▶ **Given text**:
--------------------------------------------------
You are not wrong to do this, and I am not wrong, I use the language of science but you use the language of collectors - it is convenient for you, you know exactly what you are talking about when you use the term with each other (which is EXACTLY the same reason scientists use the scientific term with each other). The scientific term nevertheless has the advantage of being EXACTLY defined, so there is no ambiguity (yes it might be called red chalcedony, yes it might be jasper, yes it might be called red chert - but in every case it is definitely a red, fine-grained variety of the mineral quartz). Government brochures etc (I write some of them, and others quote in them what I write elsewhere) will often use the collectors term to make it easy for them to read - if I said "a devitrified sericitised rhyolite" many collectors would scratch their heads and say "what the hell does this pamphlet have to do with fossicking for gems!""why the hell didn't he say pyro..... then!")
There are all sorts of assumptions as well in this discussion that are quite incorrect, and it would take a long time to address each one. For example, the assumption that silica cannot dissolve at low temperature - large volumes can dissolve at no more than a couple of degrees Celsius, huge volumes of chalcedony form at temperatures no hotter than an Australian midday, and form fairly continously over areas of hundreds of thousands of square km in fairly pure layers up to many metres thick, some of it worth slabbing, and most occurs in areas with no igneous rocks. Also:
"most siliceous material besides amorphous SiO2 was quite resistant to chemical weathering, or it does not easily dissolve into cooler waters". Definitely not so, ask if you want a fuller explanation.
"you need a minimum of 100 C and extreme pressure to start dissolving most SiO2" - absolutely incorrect - again ask if you want (I have time to answer very specific questions, but a lot of the above has been going around in circles with things where there is little or no disagreement and that gets us nowhere (eg the idea that agate can often be igneous in origin - sure it can be - not at all uncommon)
--------------------------------------------------
▶ **Extracted information**:
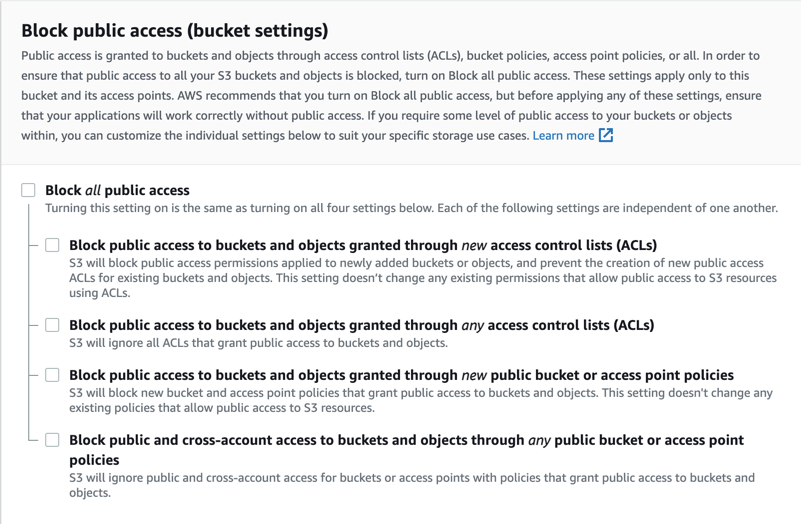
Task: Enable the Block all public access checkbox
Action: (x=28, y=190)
--------------------------------------------------
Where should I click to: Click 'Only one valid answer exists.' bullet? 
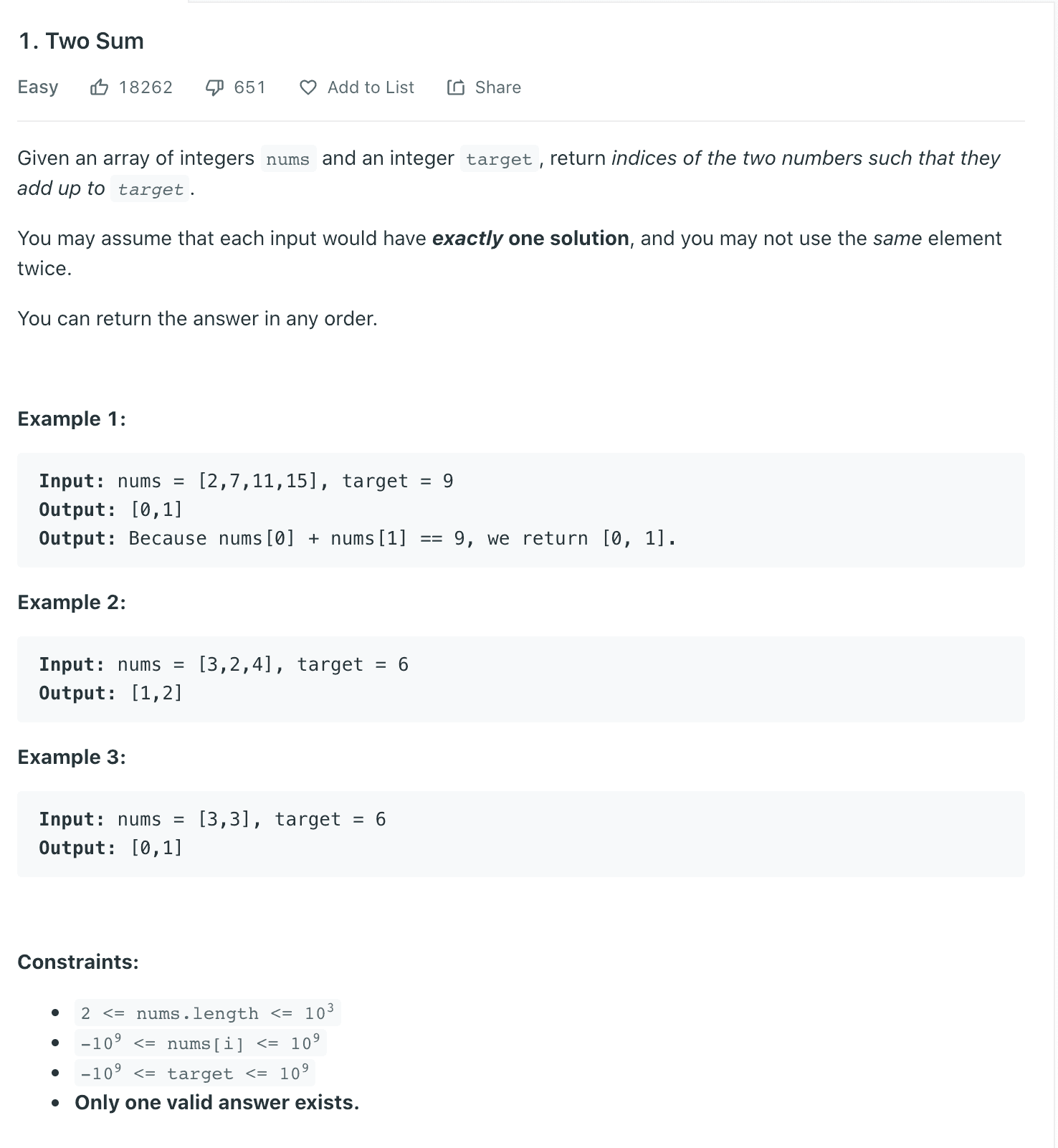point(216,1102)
--------------------------------------------------
▶ **Required task 1**: For the forum post on silica, decide whether each statement agrees with it, answering yes or no and quoting the exact words that decide it: (a) large volumes of silica can dissolve at no more than a couple of degrees Celsius; (b) most chalcedony occurs in areas rich in igneous rocks; (c) agate can never be igneous in origin.
▶ **Required task 2**: Output the passage of the forum post from "There are all" up to and including "a fuller explanation.".
▶ **Required task 3**: According to the forum post on silica, what is red chalcedony, jasper or red chert in every case?
The material stands apart from the forum post and is not connected to it.

▶ **Full answer 1**:
(a) Yes: "large volumes can dissolve at no more than a couple of degrees Celsius"
(b) No: "most occurs in areas with no igneous rocks"
(c) No: "the idea that agate can often be igneous in origin - sure it can be - not at all uncommon"

▶ **Full answer 2**:
There are all sorts of assumptions as well in this discussion that are quite incorrect, and it would take a long time to address each one. For example, the assumption that silica cannot dissolve at low temperature - large volumes can dissolve at no more than a couple of degrees Celsius, huge volumes of chalcedony form at temperatures no hotter than an Australian midday, and form fairly continously over areas of hundreds of thousands of square km in fairly pure layers up to many metres thick, some of it worth slabbing, and most occurs in areas with no igneous rocks. Also:
"most siliceous material besides amorphous SiO2 was quite resistant to chemical weathering, or it does not easily dissolve into cooler waters". Definitely not so, ask if you want a fuller explanation.

▶ **Full answer 3**: It is a red, fine-grained variety of the mineral quartz.